English Language Arts Grade 9-10
Reading: Literature Standard 5
Analyze how an author’s choices concerning how to structure a text, order events within it (e.g., parallel plots), and manipulate time (e.g., pacing, flashbacks) create such effects as mystery, tension, or surprise.
Choose Your Own Adventure: Hypertext Writing Exp.
This lesson, from ReadWriteThink, combines reading and writing in a collaborative, small-group learning experience. It utilizes technology, specifically Web page design, group and individual work, and student self-assessment. After reading several examples, students will plan their own adventure story. They will be divided into smaller groups for each split in the story until finally the students are writing their own endings. Using Web-authoring software, groups will create their own Web sites with the parts of the story hyperlinked to each other.
Listening to Poetry: Sounds of the Sonnet
While teaching some of the formal terms used to describe sonnets will be one of the aims of this lesson, our starting point and central focus throughout will be learning to appreciate the sounds of poetry. At the heart of the lesson are its seven sound experiments, designed to help students understand how form, meter, and rhythm all combine to shape our experience of poetry, and the meanings we derive from it.
Mark Twain and American Humor
In this three-part lesson, students examine structure and characterization in the short story and consider the significance of humor through a study of Mark Twain's "The Notorious Jumping Frog of Calaveras County." Students will analyze the use of literary conventions and devices to develop character and point of view in the short story; investigate the purposes and significance of literary humor; and examine Mark Twain's storytelling style in relation to that of other American humorists.
Tales of the Supernatural
Monsters have haunted the literary imagination from earliest times (e.g., the Cyclops, Grendel, etc.), but a particular interest in horror and the Gothic form dates back to the 18th and early 19th century. The goals of this plan are to explore the origins and development of a literary genre; to investigate how shared imaginative concerns link the members of a literary period; to examine the evolution of a literary tradition; to compare works of literature from different eras.

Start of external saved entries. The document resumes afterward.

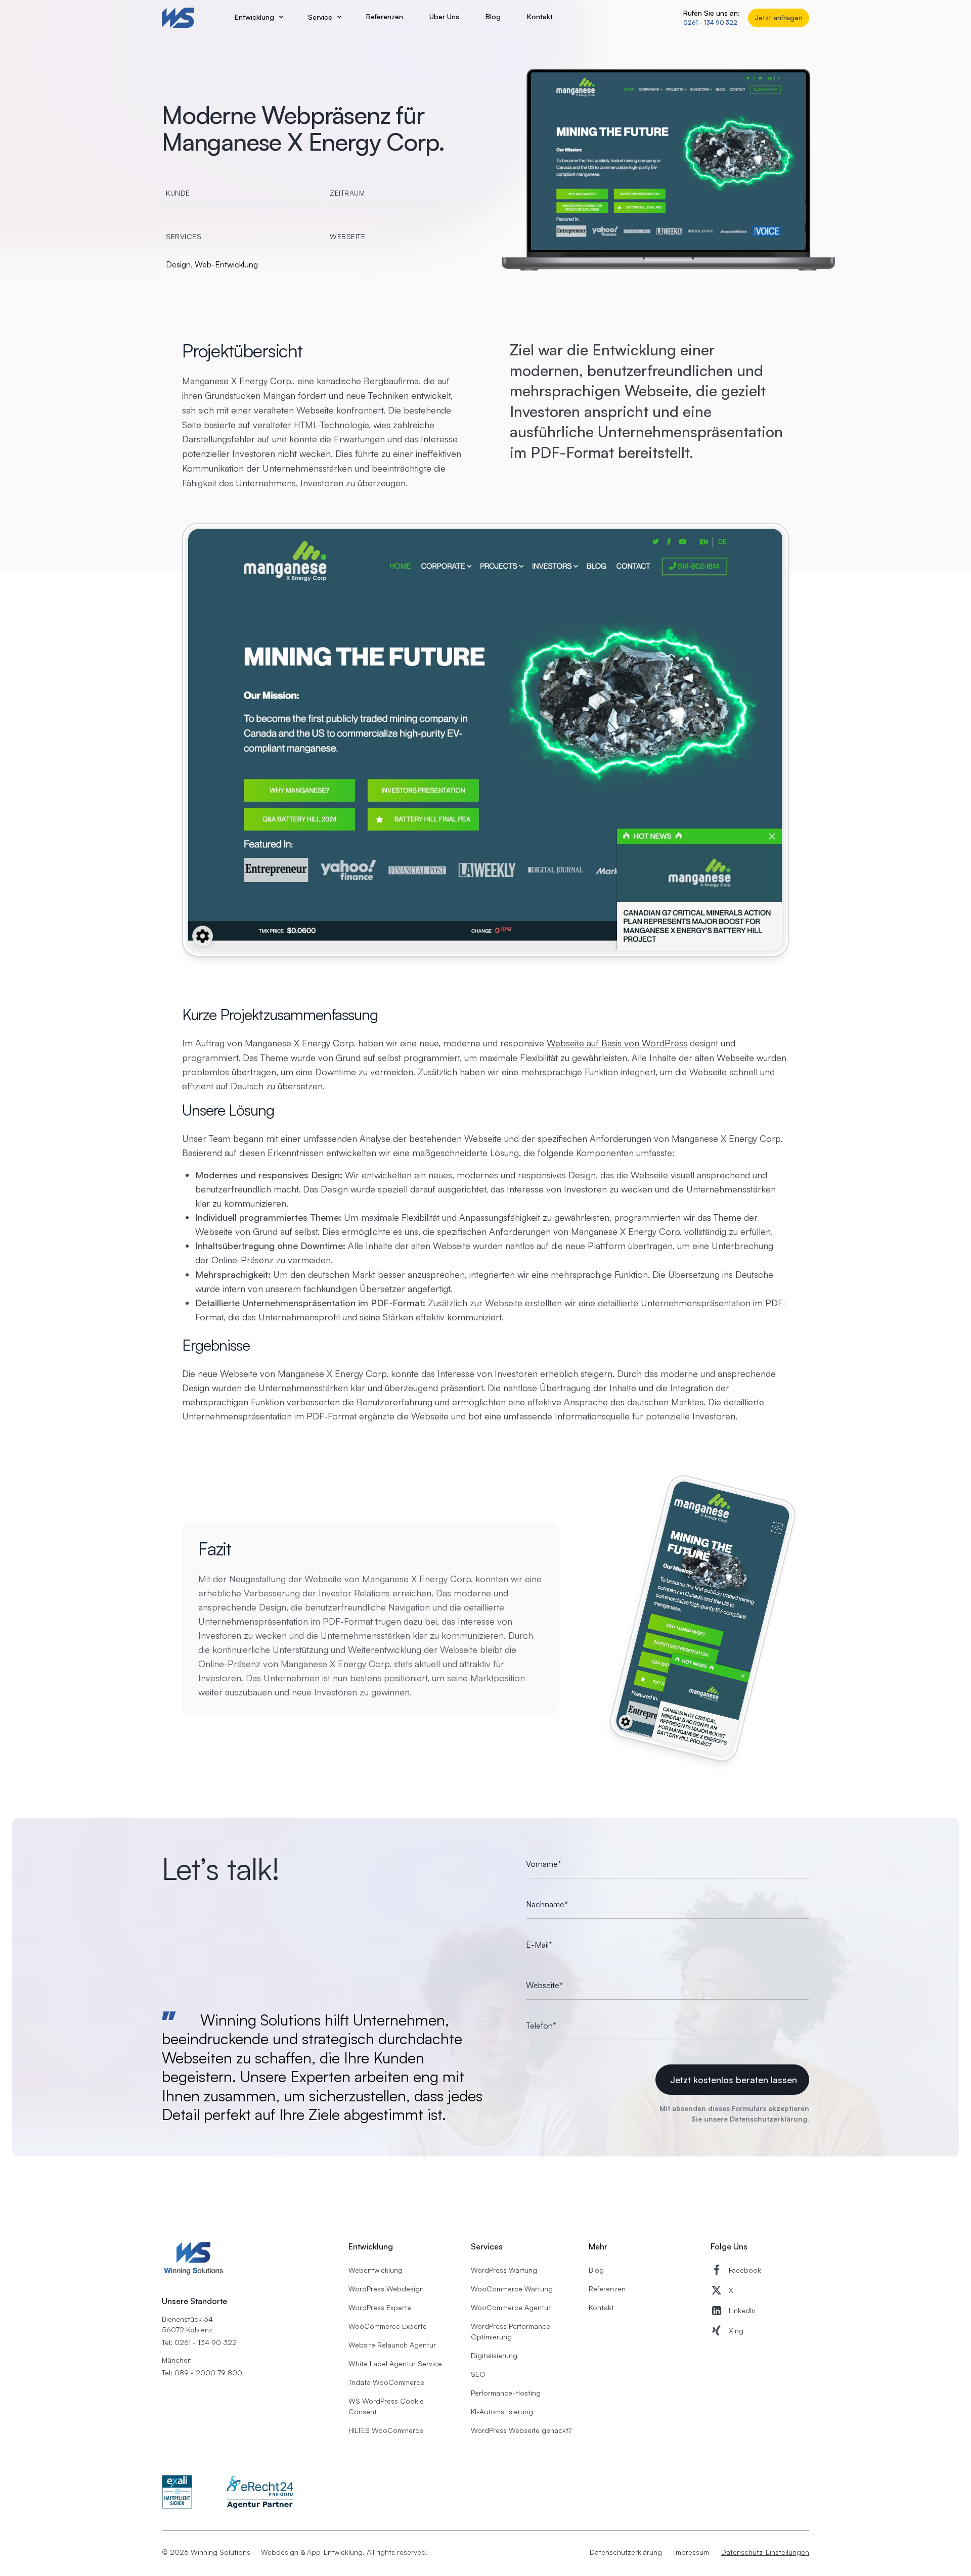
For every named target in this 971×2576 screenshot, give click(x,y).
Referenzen (607, 2288)
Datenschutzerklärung (768, 2118)
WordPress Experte (379, 2307)
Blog (596, 2270)
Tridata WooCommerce (386, 2382)
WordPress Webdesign (386, 2288)
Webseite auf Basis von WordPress (617, 1042)
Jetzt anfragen (779, 17)
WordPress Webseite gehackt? (521, 2430)
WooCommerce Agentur (511, 2307)
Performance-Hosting (506, 2392)
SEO (478, 2374)
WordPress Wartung (504, 2270)
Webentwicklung (375, 2270)
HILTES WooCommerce (385, 2430)
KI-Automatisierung (502, 2411)
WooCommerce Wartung (512, 2288)
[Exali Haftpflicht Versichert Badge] (177, 2492)
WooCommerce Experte (387, 2326)
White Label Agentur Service (395, 2363)
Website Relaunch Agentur (392, 2344)
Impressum (691, 2552)
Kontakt (601, 2307)
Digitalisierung (494, 2355)
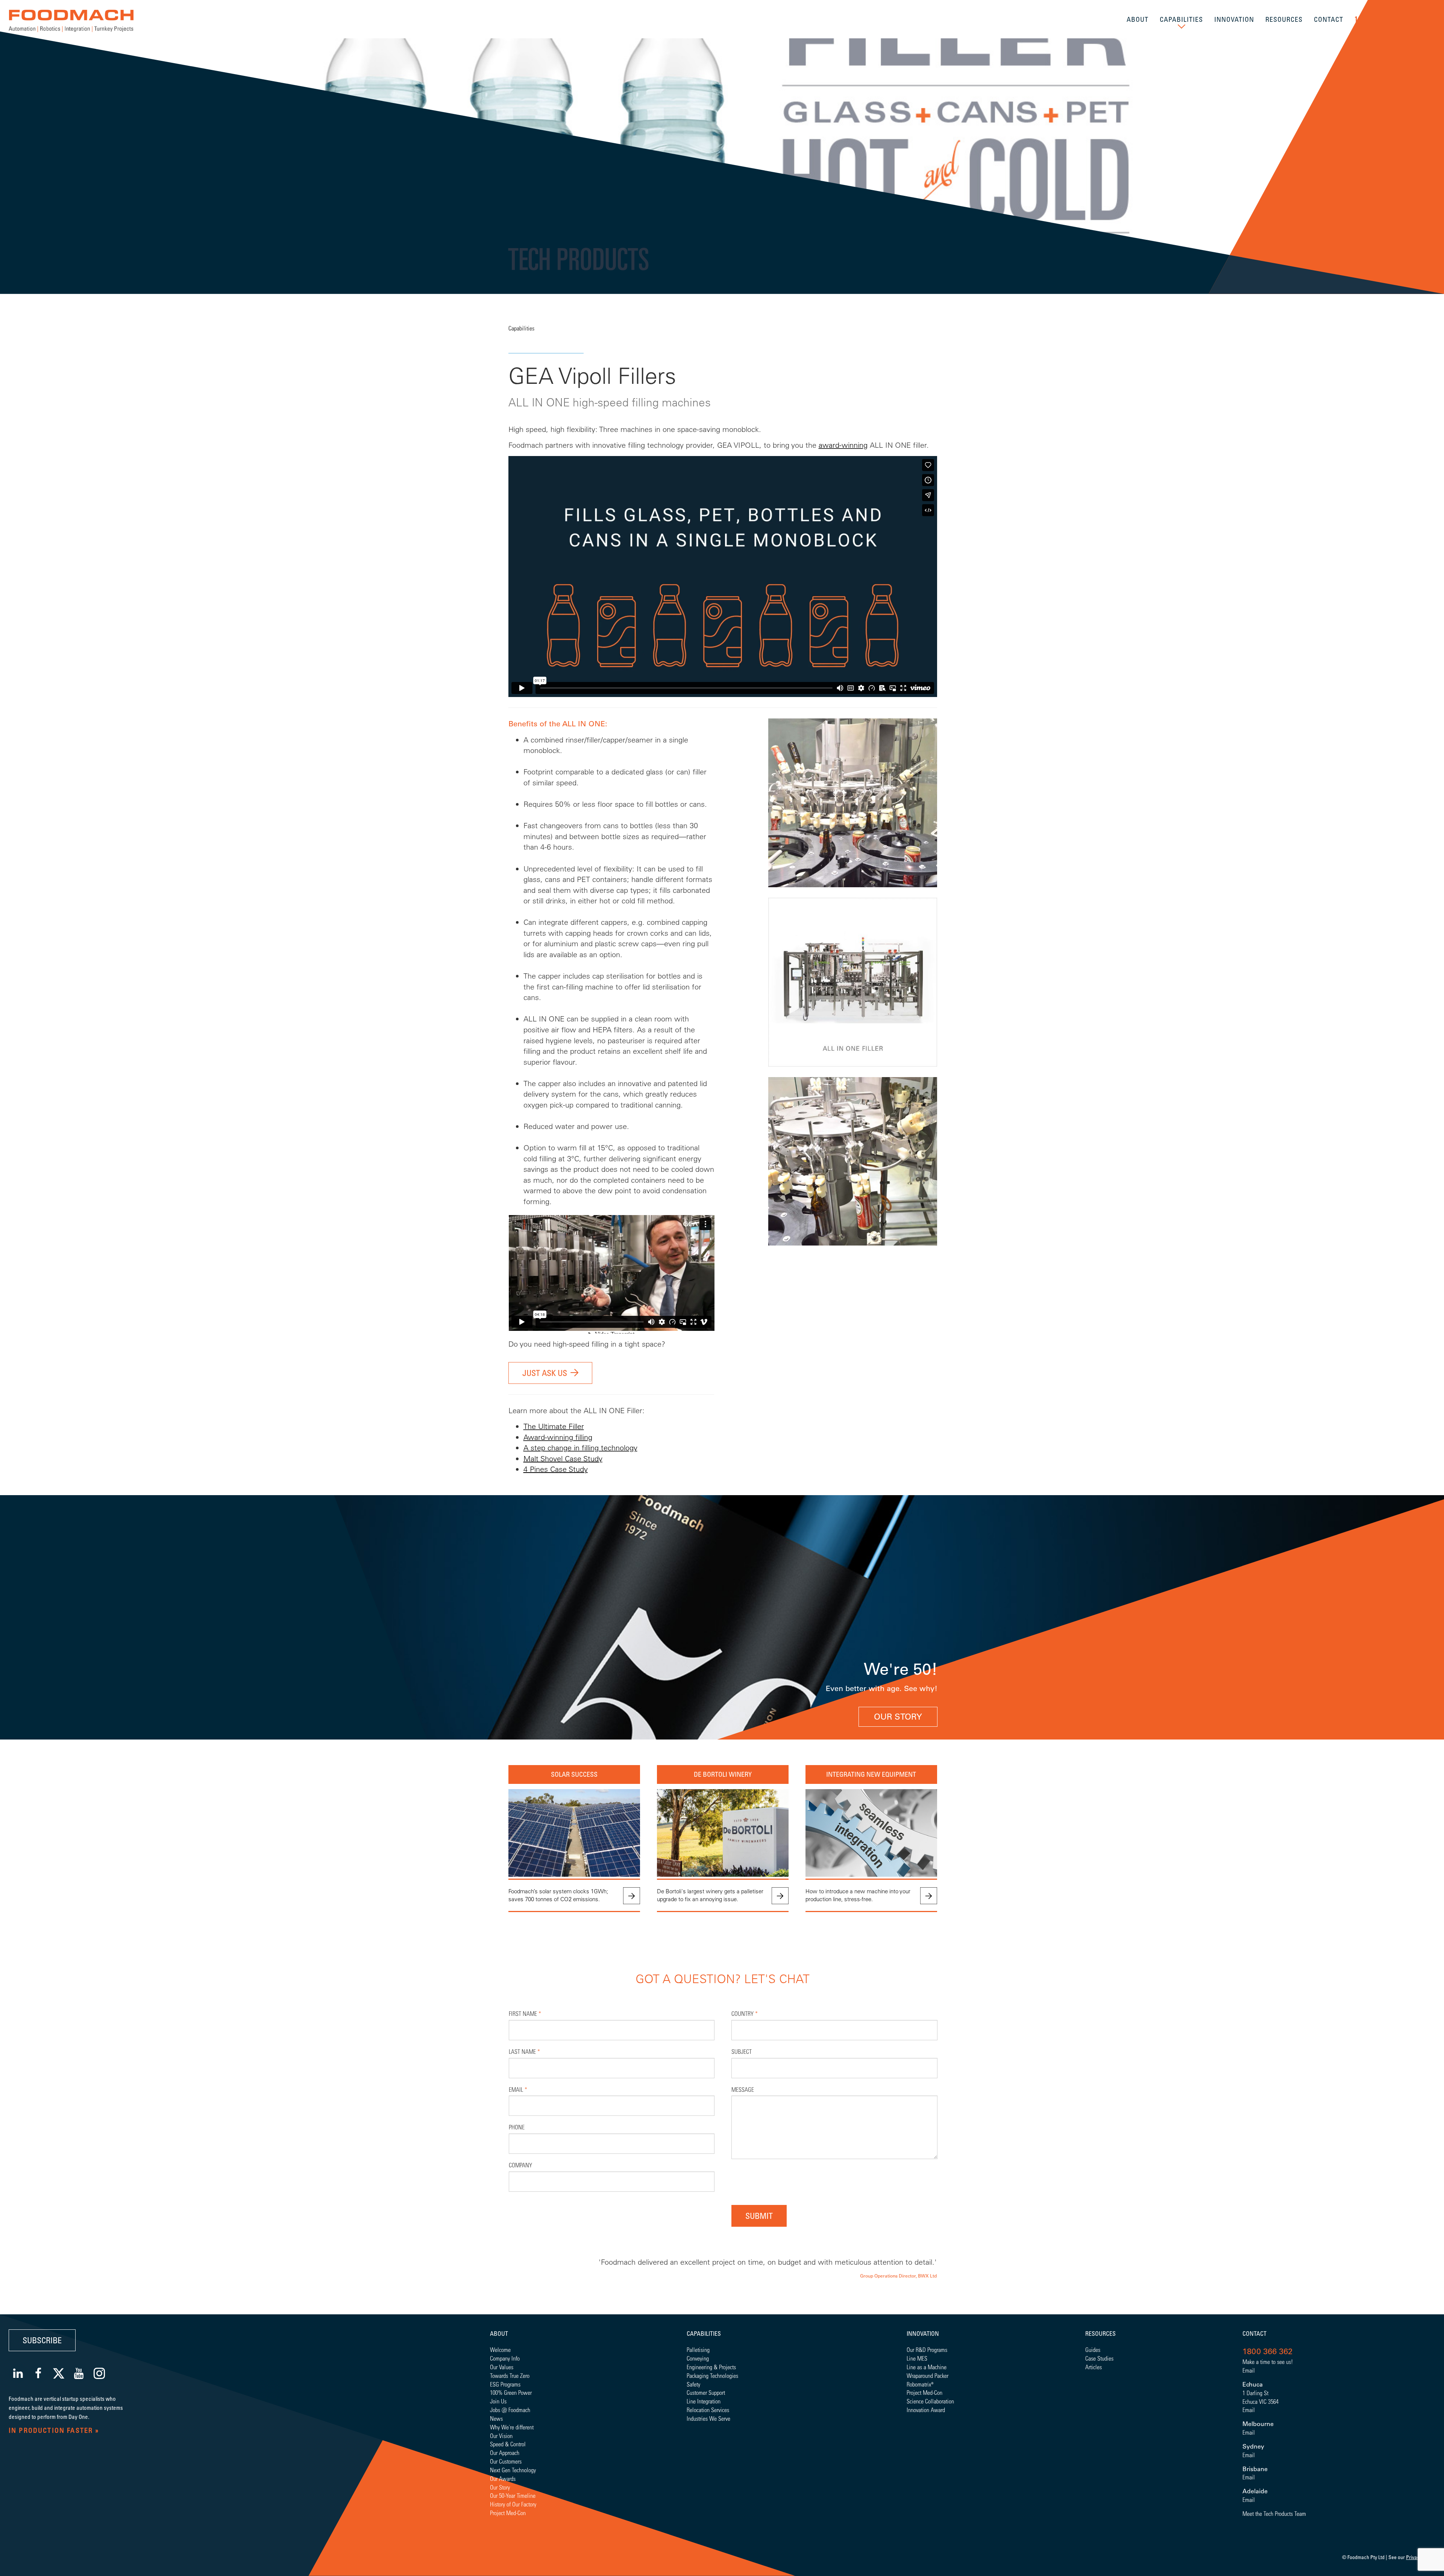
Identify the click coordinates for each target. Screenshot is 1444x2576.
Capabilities (521, 328)
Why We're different (512, 2427)
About (499, 2333)
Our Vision (501, 2435)
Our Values (501, 2366)
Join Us (498, 2401)
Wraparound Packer (927, 2375)
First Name (525, 2013)
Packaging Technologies (712, 2375)
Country (744, 2013)
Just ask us (544, 1373)
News (496, 2418)
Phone (517, 2127)
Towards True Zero (509, 2375)
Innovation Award (926, 2409)
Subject (741, 2051)
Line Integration (703, 2401)
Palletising (698, 2349)
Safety (693, 2384)
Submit (759, 2216)
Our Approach (504, 2452)
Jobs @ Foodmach (510, 2409)
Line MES (917, 2358)
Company (520, 2164)
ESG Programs (505, 2384)
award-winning (843, 445)
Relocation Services (708, 2409)
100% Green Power (511, 2392)
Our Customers (506, 2461)
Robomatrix (919, 2384)
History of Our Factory (513, 2504)
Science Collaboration (930, 2401)
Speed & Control (508, 2443)
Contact (1254, 2333)
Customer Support (706, 2392)
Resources (1100, 2333)
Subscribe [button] (42, 2340)
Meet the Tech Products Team (1274, 2513)
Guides (1092, 2349)
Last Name (524, 2051)
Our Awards (503, 2478)
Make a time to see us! (1267, 2361)
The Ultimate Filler (553, 1426)
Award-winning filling (557, 1437)
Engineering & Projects (711, 2366)
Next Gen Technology (513, 2469)
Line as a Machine (926, 2366)
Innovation (923, 2333)
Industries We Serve (708, 2418)
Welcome (500, 2349)
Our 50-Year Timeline (512, 2495)
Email (518, 2089)
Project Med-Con (508, 2512)
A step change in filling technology (580, 1447)
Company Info (505, 2358)
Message (742, 2089)
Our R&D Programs (927, 2349)
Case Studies (1099, 2358)
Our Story (898, 1717)
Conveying (698, 2358)
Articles (1093, 2366)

You Kiss by the Book: Romeo & Juliet
The goals of this lesson plan are: (1) To learn about Shakespeare's use of poetic conventions as a principle of dramatic structure in Romeo and Juliet; (2) To examine the first meeting between Romeo and Juliet as an enactment of figurative language in a context of competing poetic styles; (3) To explore the use of poetic forms to impart perspective in later episodes of the play; (4) To gain experience in close reading and the interpretation of verse structure and imagery.